Pfizer (PFE) reported Tuesday that its second-quarter profit increased 9%, handily beating analyst expectations, as it further cut costs and revenue jumped sharply due to its acquisition of Wyeth last October.
Pfizer's second-quarter net income was $2.48 billion, or 31 cents per share, up from $2.26 billion, or 34 cents per share, a year earlier. Pfizer's adjusted earnings per share were 62 cents, beating estimates of 52 cents per share.
The world's biggest drugmaker reported revenue that soared 58% to $17.33 billion from $10.98 billion in the same quarter last year. Analysts were expecting revenue of $16.65 billion.
The maker of top-selling drug ever, cholesterol blockbuster Lipitor, is counting on products from Wyeth to help it overcome lost sales due generic competition when Lipitor and other drugs lose patent protection.
"During the quarter, Pfizer's more balanced global portfolio, which includes small molecules, biologics and vaccines as well as off-patent pharmaceuticals and diversified products generated strong performance in a period of notable worldwide economic uncertainty," said Jeff Kindler, chairman and CEO.
Kindler outlined several different drug initiatives, including the recent launch of the Prevnar 13 children's vaccine, advances in its research and the push into emerging markets. "We believe that these actions, in addition to a modest level of business development, will continue to support consistent, solid financial results," Kindler said.
Looking ahead, CFO Frank D'Amelio reaffirmed 2010 and 2012 financial target.

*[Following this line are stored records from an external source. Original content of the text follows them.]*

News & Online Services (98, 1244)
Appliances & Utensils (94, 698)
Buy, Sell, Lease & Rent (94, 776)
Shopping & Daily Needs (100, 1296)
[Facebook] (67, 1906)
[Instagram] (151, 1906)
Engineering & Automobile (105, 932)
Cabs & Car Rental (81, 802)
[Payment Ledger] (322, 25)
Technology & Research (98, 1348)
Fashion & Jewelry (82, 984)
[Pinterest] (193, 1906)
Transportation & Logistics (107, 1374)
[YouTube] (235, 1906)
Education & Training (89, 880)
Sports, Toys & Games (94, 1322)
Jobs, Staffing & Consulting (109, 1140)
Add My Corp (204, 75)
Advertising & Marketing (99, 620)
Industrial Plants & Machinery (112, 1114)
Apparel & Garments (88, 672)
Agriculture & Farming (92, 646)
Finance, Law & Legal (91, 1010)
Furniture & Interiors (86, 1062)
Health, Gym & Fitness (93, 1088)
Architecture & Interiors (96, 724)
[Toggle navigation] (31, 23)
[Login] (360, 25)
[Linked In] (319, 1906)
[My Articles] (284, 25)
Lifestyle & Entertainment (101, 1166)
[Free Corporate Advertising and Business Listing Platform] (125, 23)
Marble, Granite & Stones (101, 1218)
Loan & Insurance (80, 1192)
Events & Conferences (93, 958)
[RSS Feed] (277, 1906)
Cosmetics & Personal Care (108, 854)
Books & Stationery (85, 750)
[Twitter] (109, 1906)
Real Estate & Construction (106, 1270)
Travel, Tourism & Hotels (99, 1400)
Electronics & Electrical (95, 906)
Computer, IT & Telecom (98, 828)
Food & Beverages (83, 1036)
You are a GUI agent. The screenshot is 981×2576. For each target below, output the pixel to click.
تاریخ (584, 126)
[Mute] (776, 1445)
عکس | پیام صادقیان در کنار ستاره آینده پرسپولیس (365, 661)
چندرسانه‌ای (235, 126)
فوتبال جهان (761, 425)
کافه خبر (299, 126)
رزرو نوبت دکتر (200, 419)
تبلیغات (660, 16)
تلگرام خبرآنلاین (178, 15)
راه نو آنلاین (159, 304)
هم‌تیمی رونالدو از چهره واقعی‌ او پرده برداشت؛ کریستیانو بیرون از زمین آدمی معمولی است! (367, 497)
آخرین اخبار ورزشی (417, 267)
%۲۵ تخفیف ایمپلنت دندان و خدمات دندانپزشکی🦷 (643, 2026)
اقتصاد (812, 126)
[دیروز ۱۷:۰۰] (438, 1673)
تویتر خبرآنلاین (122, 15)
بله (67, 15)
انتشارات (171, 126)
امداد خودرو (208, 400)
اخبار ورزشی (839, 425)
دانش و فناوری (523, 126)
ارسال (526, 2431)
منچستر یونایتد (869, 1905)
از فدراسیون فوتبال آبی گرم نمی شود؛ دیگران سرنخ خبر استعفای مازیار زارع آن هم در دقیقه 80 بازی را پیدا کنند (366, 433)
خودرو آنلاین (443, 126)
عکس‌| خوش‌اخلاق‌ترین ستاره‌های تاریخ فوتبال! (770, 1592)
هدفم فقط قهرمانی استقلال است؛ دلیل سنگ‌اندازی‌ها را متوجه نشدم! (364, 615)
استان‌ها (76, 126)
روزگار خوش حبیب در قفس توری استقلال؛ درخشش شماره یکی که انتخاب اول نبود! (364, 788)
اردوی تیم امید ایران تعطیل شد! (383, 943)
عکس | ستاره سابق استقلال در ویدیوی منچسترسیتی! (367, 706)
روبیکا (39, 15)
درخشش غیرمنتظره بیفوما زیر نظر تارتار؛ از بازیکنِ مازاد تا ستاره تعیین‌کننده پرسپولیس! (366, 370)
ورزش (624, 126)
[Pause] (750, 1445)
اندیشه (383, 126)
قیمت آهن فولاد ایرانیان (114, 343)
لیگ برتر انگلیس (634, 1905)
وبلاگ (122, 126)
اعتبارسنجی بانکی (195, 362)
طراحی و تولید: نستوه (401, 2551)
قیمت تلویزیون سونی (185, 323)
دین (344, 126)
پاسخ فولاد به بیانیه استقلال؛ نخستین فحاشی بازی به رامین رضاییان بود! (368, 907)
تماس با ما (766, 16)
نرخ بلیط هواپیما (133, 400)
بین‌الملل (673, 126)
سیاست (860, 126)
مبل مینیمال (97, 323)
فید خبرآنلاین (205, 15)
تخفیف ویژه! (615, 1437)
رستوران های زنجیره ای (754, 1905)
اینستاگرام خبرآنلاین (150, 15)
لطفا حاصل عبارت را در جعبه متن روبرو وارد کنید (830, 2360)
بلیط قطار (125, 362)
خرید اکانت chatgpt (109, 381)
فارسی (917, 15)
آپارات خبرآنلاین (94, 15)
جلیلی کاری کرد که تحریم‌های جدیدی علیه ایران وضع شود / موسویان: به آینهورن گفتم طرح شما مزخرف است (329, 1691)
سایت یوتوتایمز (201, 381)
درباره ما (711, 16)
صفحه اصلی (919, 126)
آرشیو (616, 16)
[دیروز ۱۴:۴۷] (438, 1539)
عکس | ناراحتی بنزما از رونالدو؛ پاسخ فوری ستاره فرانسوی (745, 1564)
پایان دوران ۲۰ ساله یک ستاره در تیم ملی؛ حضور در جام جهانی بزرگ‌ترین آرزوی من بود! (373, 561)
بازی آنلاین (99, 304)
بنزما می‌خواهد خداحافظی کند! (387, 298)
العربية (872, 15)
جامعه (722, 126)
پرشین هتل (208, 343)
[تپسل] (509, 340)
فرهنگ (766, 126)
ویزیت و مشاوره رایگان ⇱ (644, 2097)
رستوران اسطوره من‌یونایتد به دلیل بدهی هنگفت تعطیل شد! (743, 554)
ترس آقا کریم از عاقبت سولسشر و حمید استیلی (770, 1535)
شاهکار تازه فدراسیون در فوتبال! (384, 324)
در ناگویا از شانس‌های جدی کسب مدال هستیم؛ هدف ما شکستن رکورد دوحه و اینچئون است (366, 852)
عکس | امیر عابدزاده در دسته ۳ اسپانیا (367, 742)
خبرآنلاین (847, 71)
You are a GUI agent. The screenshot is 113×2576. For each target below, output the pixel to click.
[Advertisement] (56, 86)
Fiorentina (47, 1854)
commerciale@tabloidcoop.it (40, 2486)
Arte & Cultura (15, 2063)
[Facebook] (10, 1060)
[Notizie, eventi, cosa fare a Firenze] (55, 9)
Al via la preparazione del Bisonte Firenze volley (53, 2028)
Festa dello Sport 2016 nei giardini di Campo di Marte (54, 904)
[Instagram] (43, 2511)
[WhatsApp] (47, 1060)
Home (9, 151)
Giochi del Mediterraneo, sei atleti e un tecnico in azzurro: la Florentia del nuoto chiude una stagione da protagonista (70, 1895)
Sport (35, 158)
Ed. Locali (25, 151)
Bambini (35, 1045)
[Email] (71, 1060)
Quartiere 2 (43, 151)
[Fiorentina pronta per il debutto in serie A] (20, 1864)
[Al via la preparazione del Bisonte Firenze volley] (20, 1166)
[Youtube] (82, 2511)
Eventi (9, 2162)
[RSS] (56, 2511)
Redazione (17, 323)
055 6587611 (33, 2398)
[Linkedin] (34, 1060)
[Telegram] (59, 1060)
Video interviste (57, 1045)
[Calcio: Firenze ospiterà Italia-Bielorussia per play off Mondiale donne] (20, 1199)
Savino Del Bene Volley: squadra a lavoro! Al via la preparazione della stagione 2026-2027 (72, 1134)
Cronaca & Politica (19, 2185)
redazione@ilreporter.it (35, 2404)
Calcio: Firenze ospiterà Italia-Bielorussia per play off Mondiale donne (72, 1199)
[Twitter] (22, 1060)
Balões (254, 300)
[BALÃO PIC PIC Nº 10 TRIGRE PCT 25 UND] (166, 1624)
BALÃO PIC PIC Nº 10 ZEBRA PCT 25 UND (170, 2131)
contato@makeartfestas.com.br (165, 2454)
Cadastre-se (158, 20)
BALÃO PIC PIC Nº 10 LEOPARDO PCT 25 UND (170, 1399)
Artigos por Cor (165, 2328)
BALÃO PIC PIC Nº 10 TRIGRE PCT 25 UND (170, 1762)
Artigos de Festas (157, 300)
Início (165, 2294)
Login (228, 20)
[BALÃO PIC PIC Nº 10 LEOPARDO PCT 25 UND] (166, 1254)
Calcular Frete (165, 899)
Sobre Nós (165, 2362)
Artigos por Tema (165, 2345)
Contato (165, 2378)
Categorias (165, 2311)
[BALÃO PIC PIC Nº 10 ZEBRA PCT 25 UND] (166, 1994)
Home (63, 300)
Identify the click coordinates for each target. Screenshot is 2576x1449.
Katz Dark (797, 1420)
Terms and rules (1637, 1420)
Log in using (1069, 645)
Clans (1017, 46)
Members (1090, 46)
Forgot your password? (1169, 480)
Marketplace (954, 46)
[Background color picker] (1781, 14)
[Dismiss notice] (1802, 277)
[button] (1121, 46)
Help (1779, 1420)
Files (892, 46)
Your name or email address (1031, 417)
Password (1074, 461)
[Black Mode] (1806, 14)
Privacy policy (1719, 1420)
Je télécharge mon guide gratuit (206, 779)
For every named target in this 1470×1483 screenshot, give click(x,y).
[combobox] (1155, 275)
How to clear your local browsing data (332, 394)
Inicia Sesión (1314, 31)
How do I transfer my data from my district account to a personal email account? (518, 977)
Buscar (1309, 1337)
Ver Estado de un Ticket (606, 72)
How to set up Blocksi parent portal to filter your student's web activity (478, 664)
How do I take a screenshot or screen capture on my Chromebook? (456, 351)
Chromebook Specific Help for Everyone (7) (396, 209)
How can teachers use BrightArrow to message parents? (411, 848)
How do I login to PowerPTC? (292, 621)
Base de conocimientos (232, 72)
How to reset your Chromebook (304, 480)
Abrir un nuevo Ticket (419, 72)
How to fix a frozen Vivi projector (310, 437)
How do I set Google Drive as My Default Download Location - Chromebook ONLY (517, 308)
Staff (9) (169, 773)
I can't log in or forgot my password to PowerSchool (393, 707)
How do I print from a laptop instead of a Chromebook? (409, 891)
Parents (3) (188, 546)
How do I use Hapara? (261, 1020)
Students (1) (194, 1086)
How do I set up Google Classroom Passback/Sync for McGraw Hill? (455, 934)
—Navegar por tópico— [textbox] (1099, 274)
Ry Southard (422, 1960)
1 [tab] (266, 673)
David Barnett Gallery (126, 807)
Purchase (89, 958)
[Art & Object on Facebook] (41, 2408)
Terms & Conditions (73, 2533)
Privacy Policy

For 2010, Pfizer expects 2010 adjusted diluted EPS will be at the upper end of its guidance range of $2.10 to $2.20 on revenue of $67 billion to $69 billion. For 2012, at current exchange rates, Pfizer is targeting reported revenues between $65.2 billion and $67.7 billion, and adjusted diluted EPS between $2.25 and $2.35.
Pfizer shares rose about 2.5% in premarket trading.